Sensation in Japan

Minister wird Vater und nimmt sich Elternauszeit

Ausland
17.01.2020 18:58

Ein Minister bekommt Nachwuchs und kündigt an, für zwei Wochen auf Vaterschaftsurlaub zu gehen. In Österreich und vielen anderen westlichen Staaten wäre das eine Meldung unter ferner liefen. Doch in Japan hat Umweltminister Shinjiro Koizumi mit seiner Ankündigung nach der Geburt seines Sohnes für eine Sensation gesorgt.

„Ich bin glücklich und erleichtert als ein Vater“, erklärte Koizumi am Freitag nach der Geburt seines Sohnes. Dem Neugeborenen und seiner Frau gehe es gut. In der für ihre extrem langen Arbeitszeiten berühmten drittgrößten Volkswirtschaft der Welt kommt es äußerst selten vor, dass Männer Elternauszeit nehmen: Nach amtlichen Angaben machten im Fiskaljahr 2018 (31. März) nur 6,16 Prozent der arbeitenden Männer von ihrem gesetzlichen Anspruch auf Vaterschaftsurlaub Gebrauch.

Mobbing wegen Vaterschaftsurlaub
Immer wieder kommt es vor, dass Japaner von Firmenkollegen gemobbt werden, wenn sie Vaterschaftsurlaub nehmen wollen. Selbst Umweltminister Koizumi brauchte eine Weile, um nachzudenken, wie er das am besten anstellt. Denn es gibt keine Regeln für Vaterschaftsurlaub für Mitglieder des Parlaments oder der Regierung. Am Ende entschied er sich, in den ersten drei Monaten nach Geburt des Sohns insgesamt zwei Wochen zu nehmen. Hierzu will er mal weniger Stunden arbeiten, an anderen Tagen von zu Hause aus arbeiten. Kabinettssitzungen will der Minister aber wahrnehmen.
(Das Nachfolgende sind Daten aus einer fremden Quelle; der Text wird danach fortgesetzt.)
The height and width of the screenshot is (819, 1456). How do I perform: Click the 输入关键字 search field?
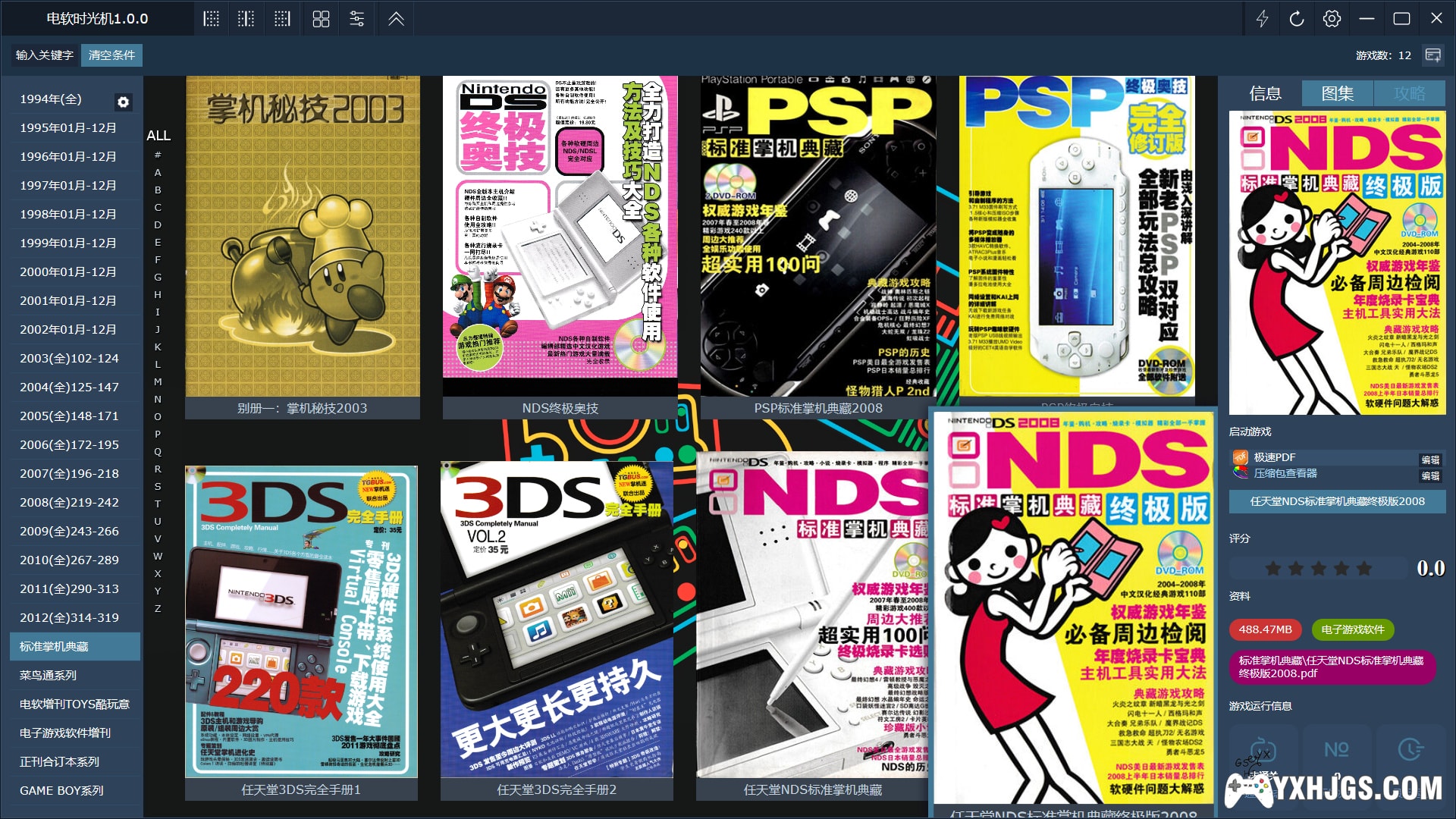[44, 55]
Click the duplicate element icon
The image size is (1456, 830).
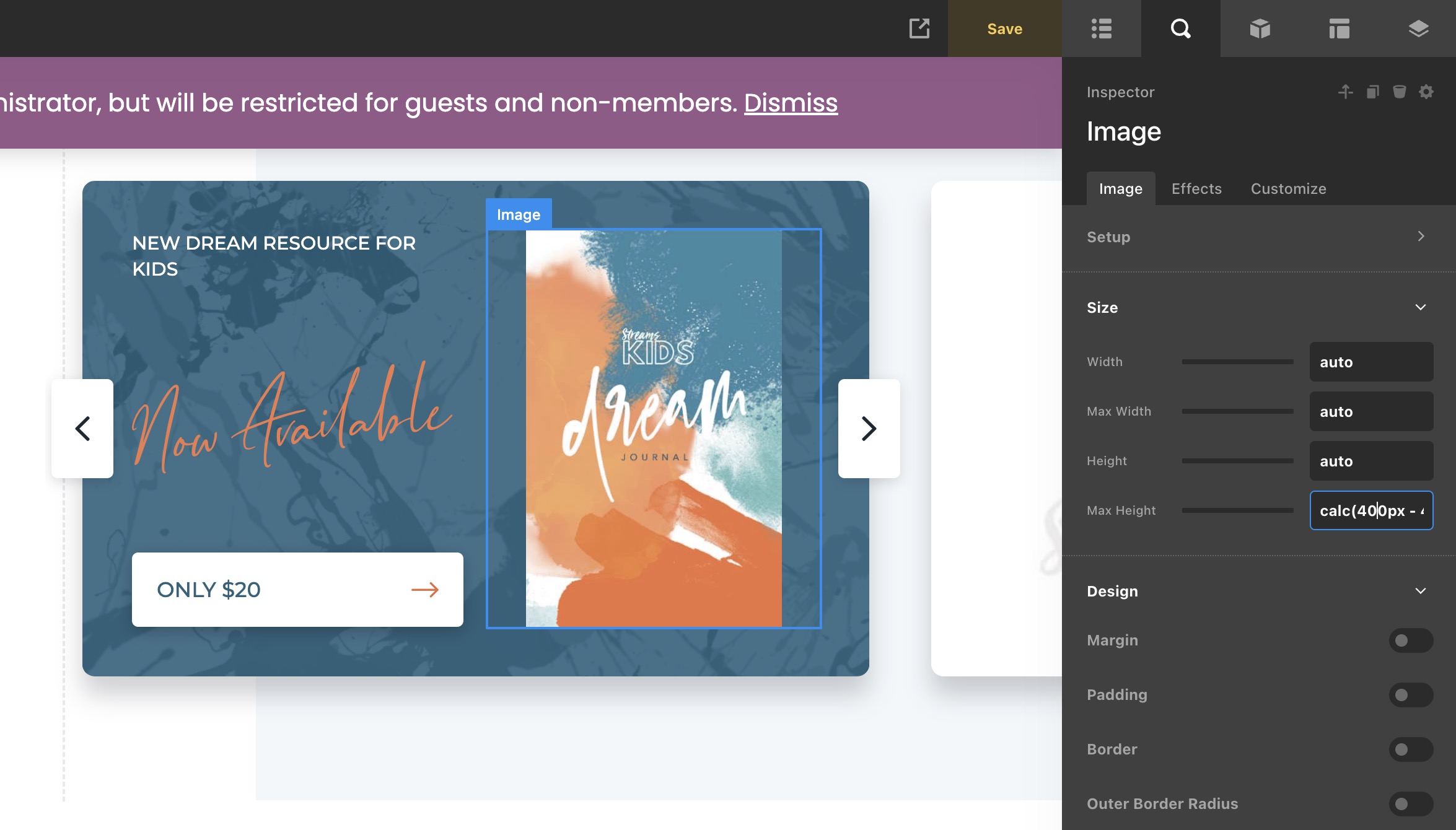1372,92
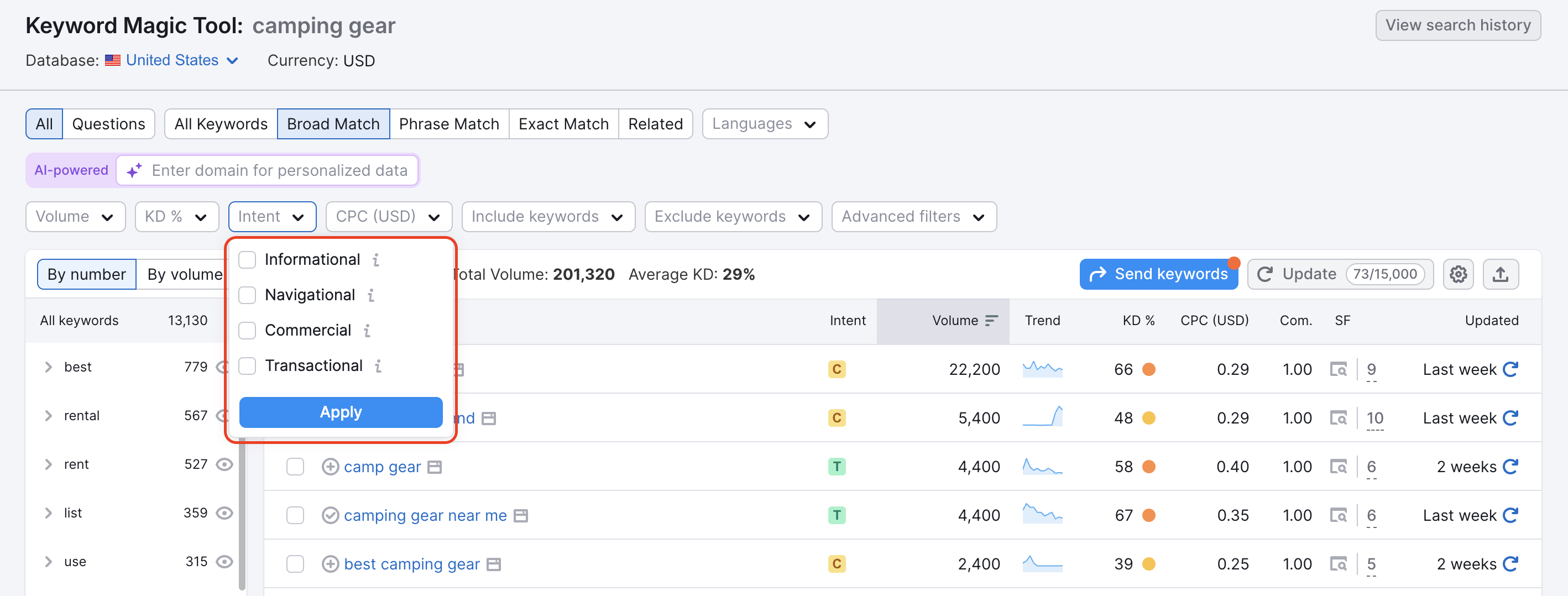
Task: Open the table settings gear icon
Action: pos(1459,274)
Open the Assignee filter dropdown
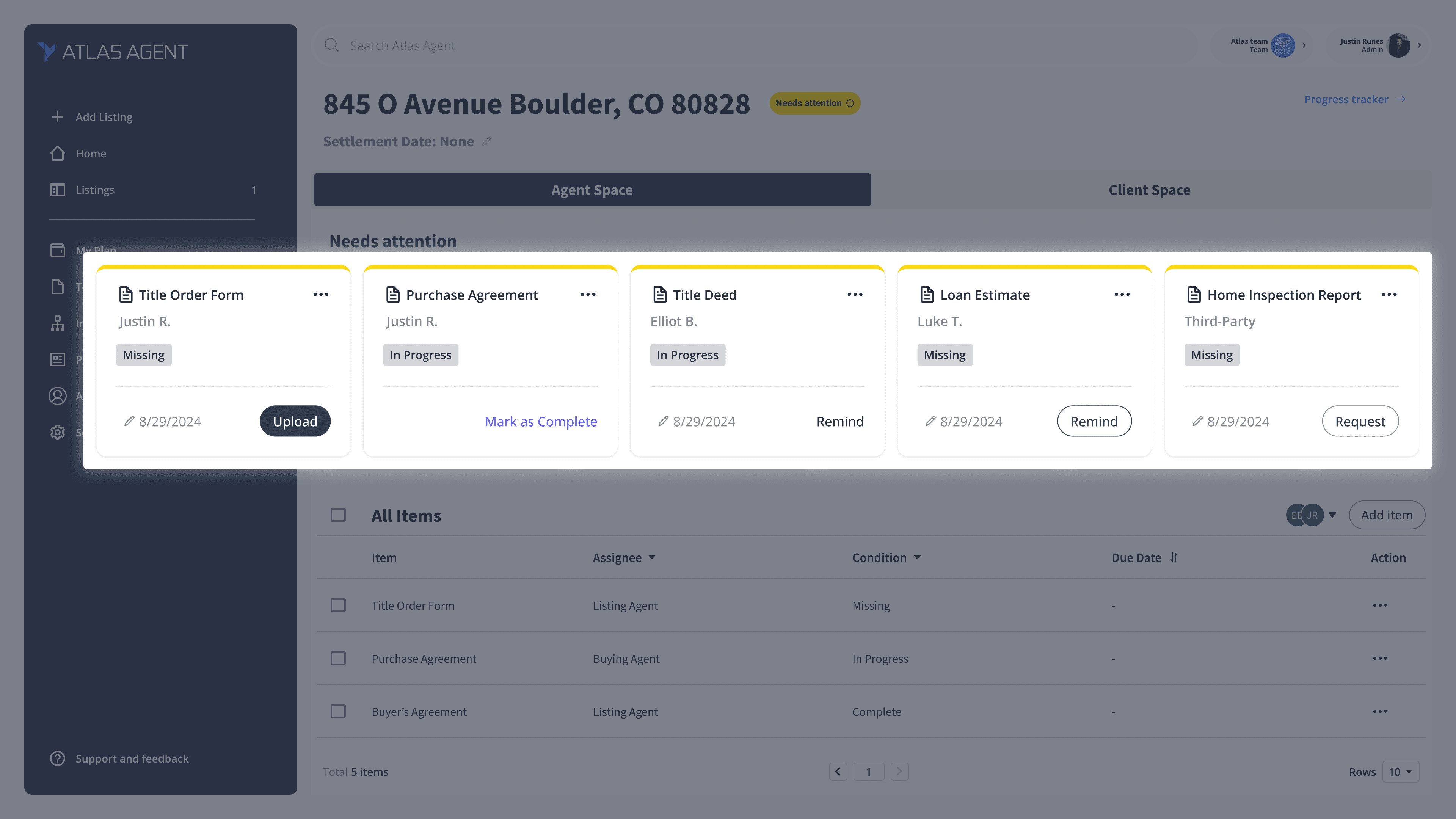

Ganze Landstriche sterben aus
Mit all dem kommt dem politischen Jungstar die Rolle eines Pioniers in einem Land zu, das angesichts niedriger Geburtenraten und kaum vorhandener Immigration so schnell altert wie keine andere Industrienation der Welt. Ganze Landstriche sterben in Japan aus. „Wir müssen für Schwung unter Leuten sorgen, dass sie Elternzeit nehmen“, begrüßte Gesundheitsminister Katsunobu Kato die Vorreiterrolle seines Kollegen Koizumi. Auch andere seiner Kollegen verbinden damit die Hoffnung, dass Koizumis Verhalten Schule macht und sich andere Väter in Japan an ihm ein Beispiel nehmen.

Das japanische Gesetz sieht eigentlich einen Anspruch von bis zu einem Jahr vor. Doch die Arbeitskultur steht diesem sehr liberalen Gesetz diametral gegenüber. Nun versucht die Regierung mittels sanftem Zwang, mehr Männer in Karenz zu bekommen: Ab dem kommenden Fiskaljahr sollen zumindest Staatsbedienstete dazu angehalten werden, wenigstens einen Monat Elternzeit zu nehmen. Ob das Beispiel Koizumi das Klima in Japan verändert, wird sich zeigen.